Round 3 featured all 5 remaining players playing Pai Gow Poker. Evelyn is eliminated by David in the first hand, but David can't keep his lead as Jerry gets the 2nd seat of the night.

The Death Match featured Dave, David, Evelyn, and Katie. Evelyn is eliminated quickly, and David is able to double his stack. Katie then defeated Dave to send him to Sudden Death.

Sudden Death featured pro Dave vs. pro Evelyn. Everyone is pulling for Evelyn, but Dave is able to topple the pro with a pair of deuces, eliminating her from the tournament.

=== Episode 8: Hollywood's Darkest Hour ===
The eighth episode featured rounds of Blackjack, Red Dog, and Roulette. Only one sitting pretty seat was given after 3 games, leaving 4 players to play in the Death Match.

Round 1 featured all 5 players playing Blackjack. Alan is able to hit three 21s in a row, infuriating Hollywood Dave. Dave is the only player to bust, and Alan gets the chip lead.

Round 2 featured all 5 players playing Red Dog. David busts out early. Katie doubles her stack once, but busts out on another bet. Alan is able to keep his chip lead for Round 3.

Round 3 featured all 5 players playing Roulette. David and Katie bust out minutes in. Jerry and Dave are then unable to touch Alan's chip lead, the amateur getting the sole seat of the night.

The Death Match featured Dave, David, Jerry, and Katie. Jerry bets aggressively and throws off David to double his stack. Katie busts, and Dave defeats David to sit pretty.

Sudden Death featured pro David vs. amateur Katie. Katie has won 3 Sudden Deaths, but David is finally able to take out Cinderella girl, eliminating her from the tournament.

=== Episode 9: The Final Four ===
The ninth episode featured rounds of Blackjack, Horse Racing, and Pai Gow Poker. Only one sitting pretty seat was given after 3 games, leaving 3 players to play in the Death Match.

Round 1 featured all 4 players playing Blackjack.

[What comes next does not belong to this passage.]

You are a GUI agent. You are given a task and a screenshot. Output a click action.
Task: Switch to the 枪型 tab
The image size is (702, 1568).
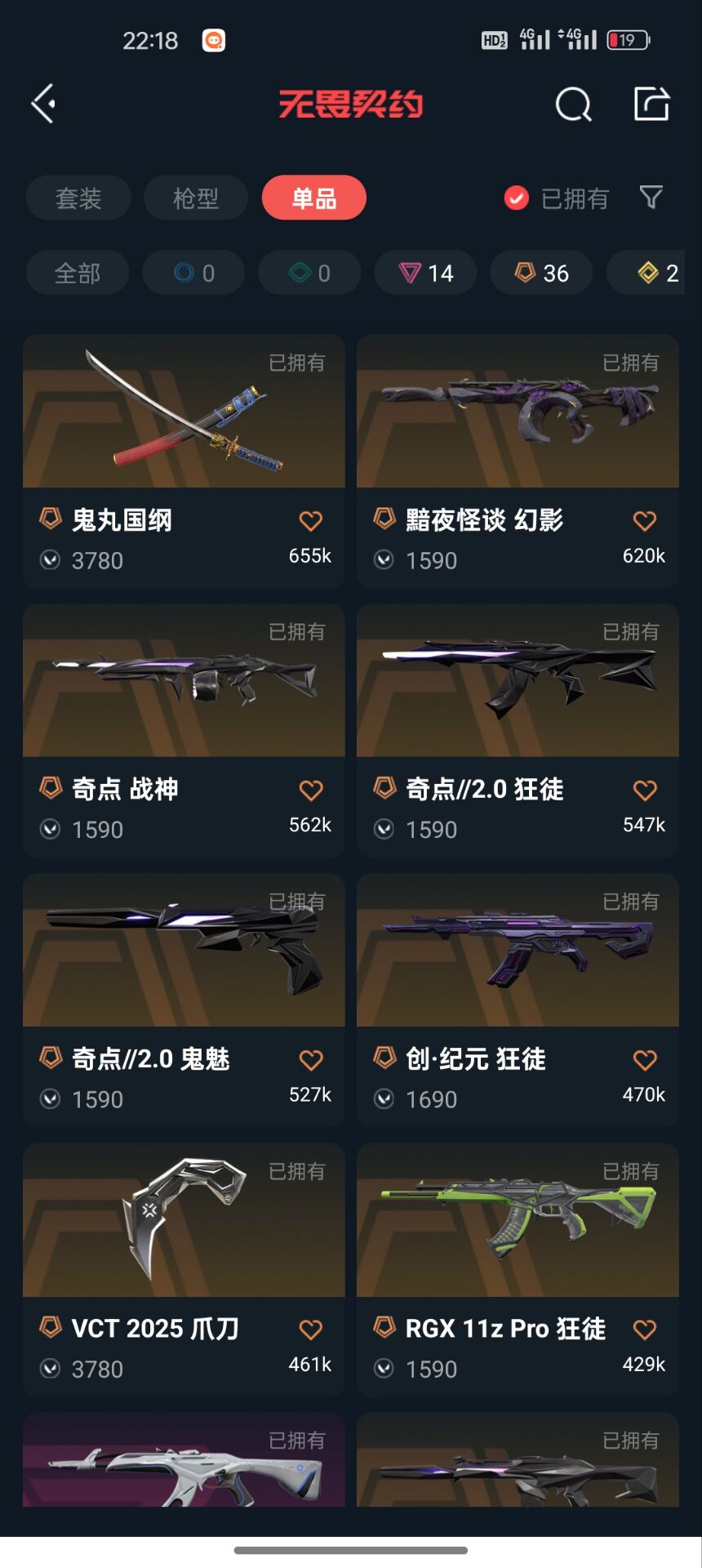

Alan busts out after Splitting. Jerry plays conservative and ends up in third, with Dave having a very small chip lead.

Round 2 featured all 4 players playing Horse Racing. Jerry's horse goes wire-to-wire and defeats David's horse by a neck. Jerry becomes the new chip leader with David & Dave trailing behind.

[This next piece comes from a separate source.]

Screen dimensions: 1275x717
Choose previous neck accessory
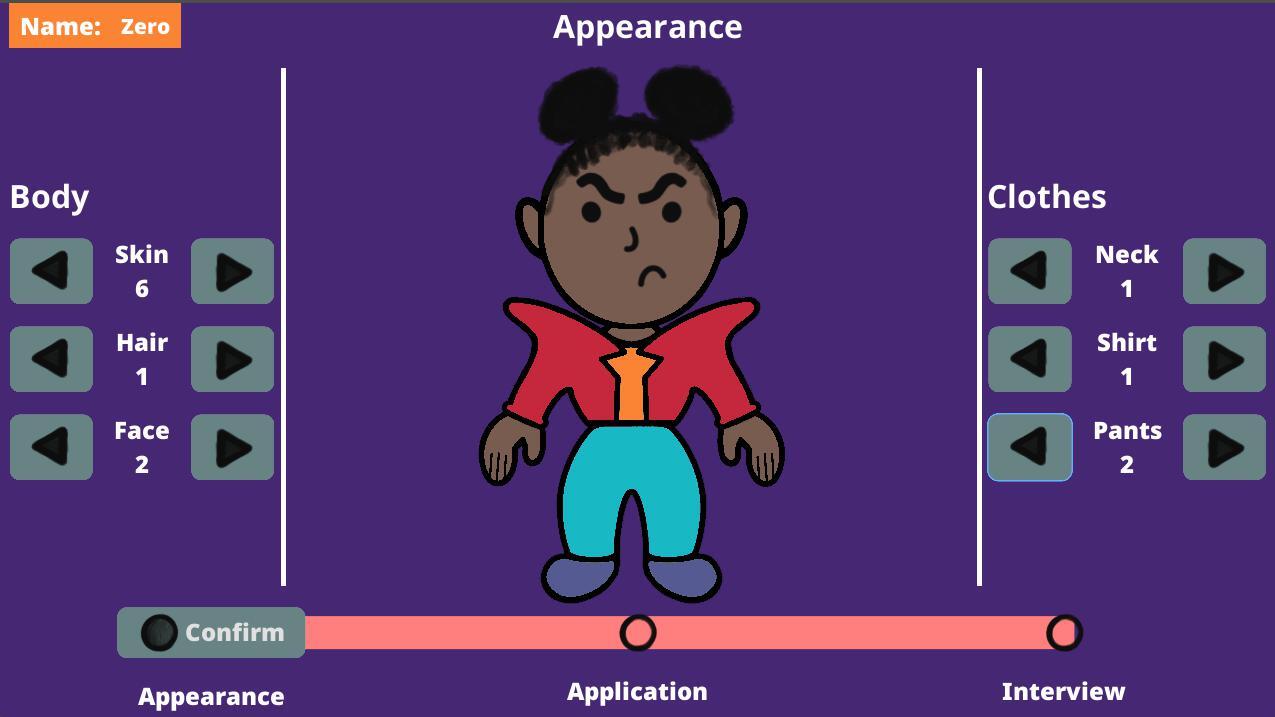(x=1029, y=271)
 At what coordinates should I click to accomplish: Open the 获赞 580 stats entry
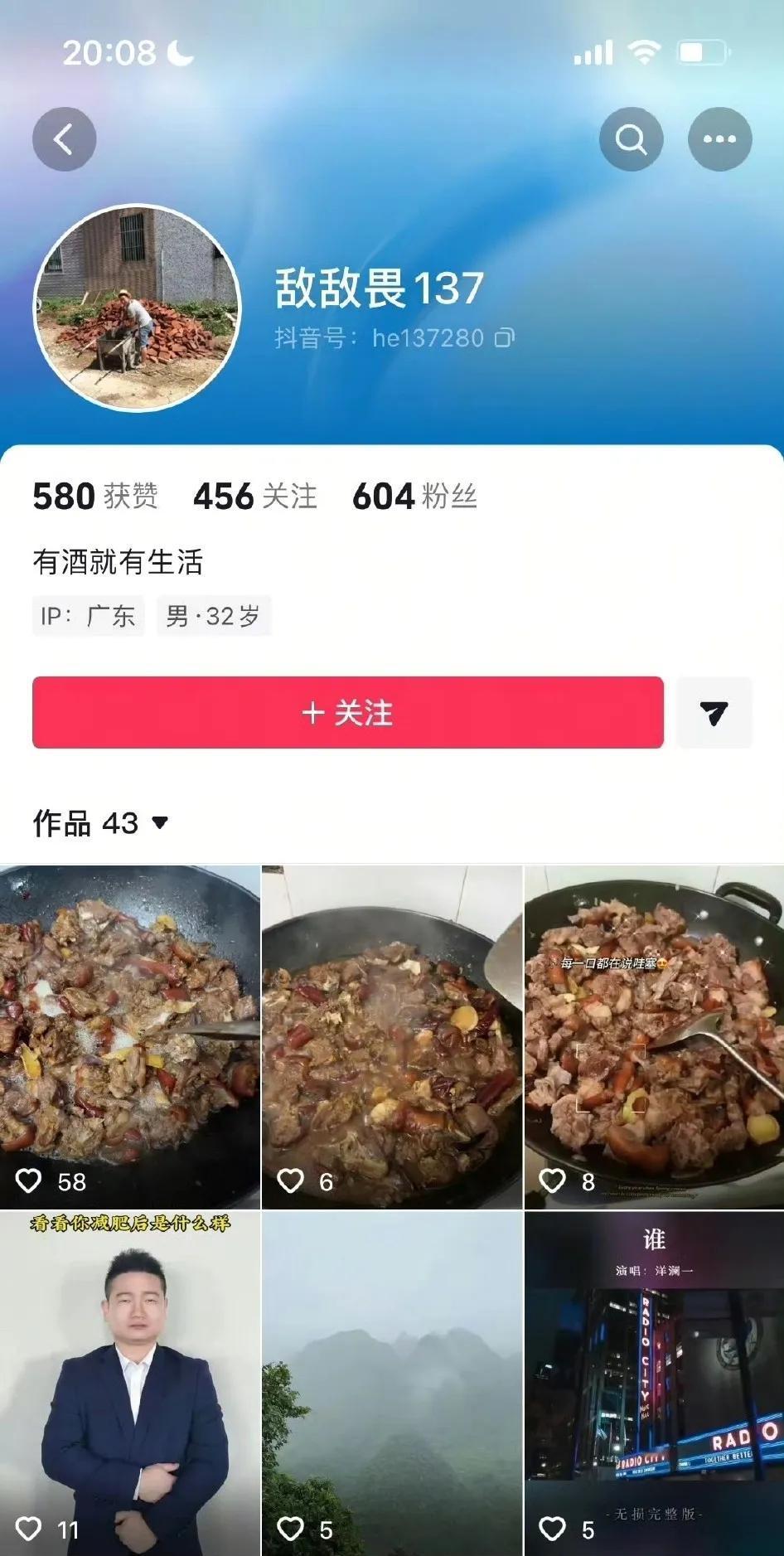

Round 3 featured all 4 players playing Pai Gow Poker. Hollywood Dave is able to win big, but not enough to catch David, who passes Jerry and gets one step closer to a million dollars.

The Death Match featured Alan, Dave, and Jerry. Jerry played aggressively and threw Dave and Alan off their toes, doubling his stack and sitting pretty with David.

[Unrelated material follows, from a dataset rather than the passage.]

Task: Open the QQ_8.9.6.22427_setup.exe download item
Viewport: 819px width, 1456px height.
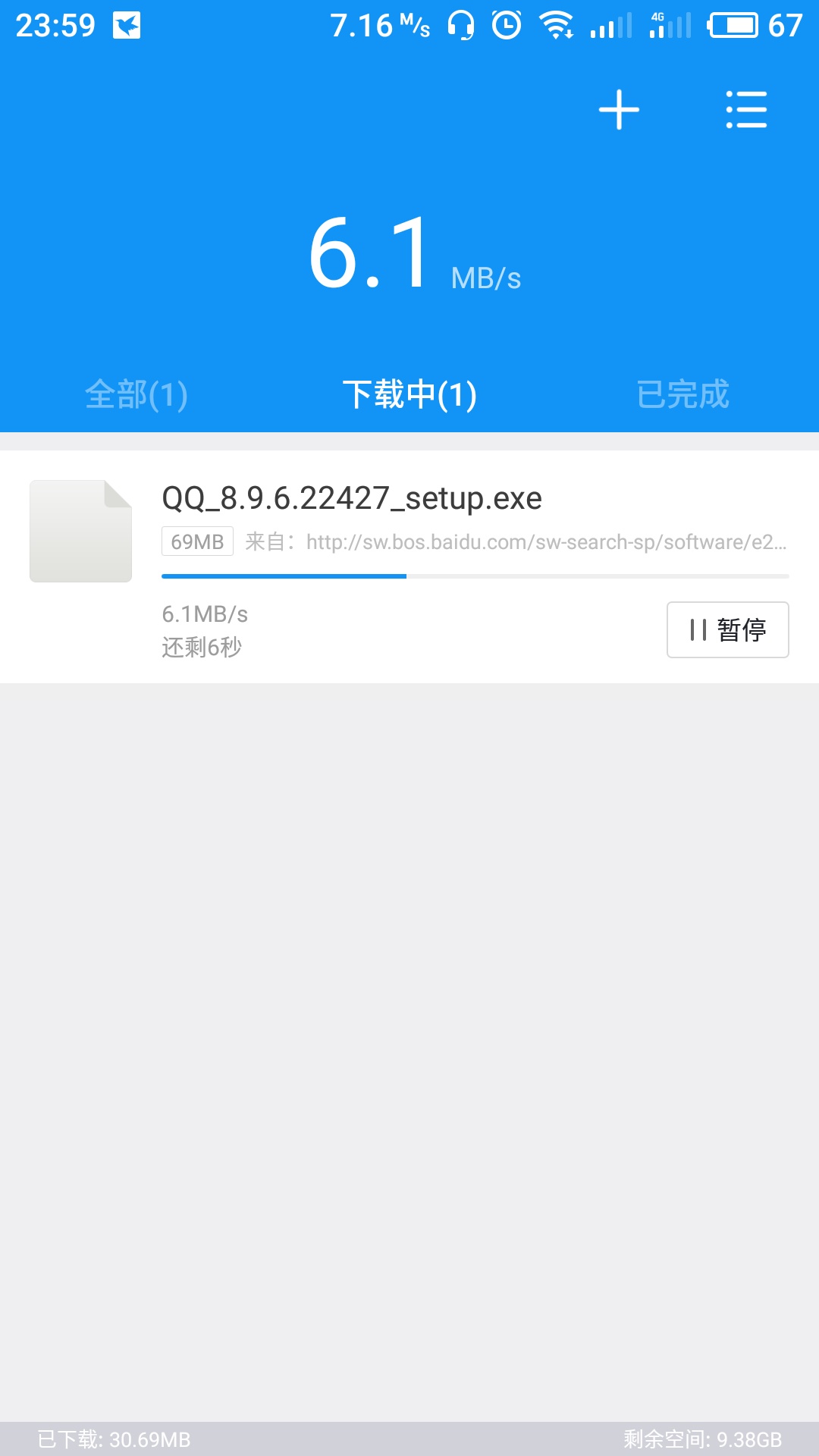Action: (x=410, y=566)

Sudden Death featured amateur Alan vs. pro Dave. Worst rivals meet and after several hands, Alan takes Dave with 10-10 over Ace-high, eliminating him from the tournament.

=== Episode 10: Fight To The Finish ===
The tenth episode featured rounds of Blackjack, Mini-Baccarat, and Roulette. One player was eliminated after 3 games, leaving the final 2 players to battle for the title.

Round 1 featured all 3 players playing Blackjack. Jerry busts out in the final hand, and thanks to several Double Down 21s earlier in the game, David has a slim lead going to Round 2.

Round 2 featured all 3 players playing Mini-Baccarat. David busts out before the last hand. Jerry goes for the kill but misses out, and Alan gets a big chip lead for Round 3.

Round 3 featured all 3 players playing Roulette. A miracle 8 in Jerry's favor gives him the chip lead. David busts out on the final spin and is eliminated from the tournament.

The Death Match featured Alan and Jerry. Alan fell far behind, but a crucial All-In followed by catching Jerry with pocket Aces over A-5, and Alan won the King of Vegas tournament.

Alan is presented with a see-through briefcase full of money and a waitress soaks his trademark t-shirt in champagne. Jerry is also given a new cane in tribute to his tenacity.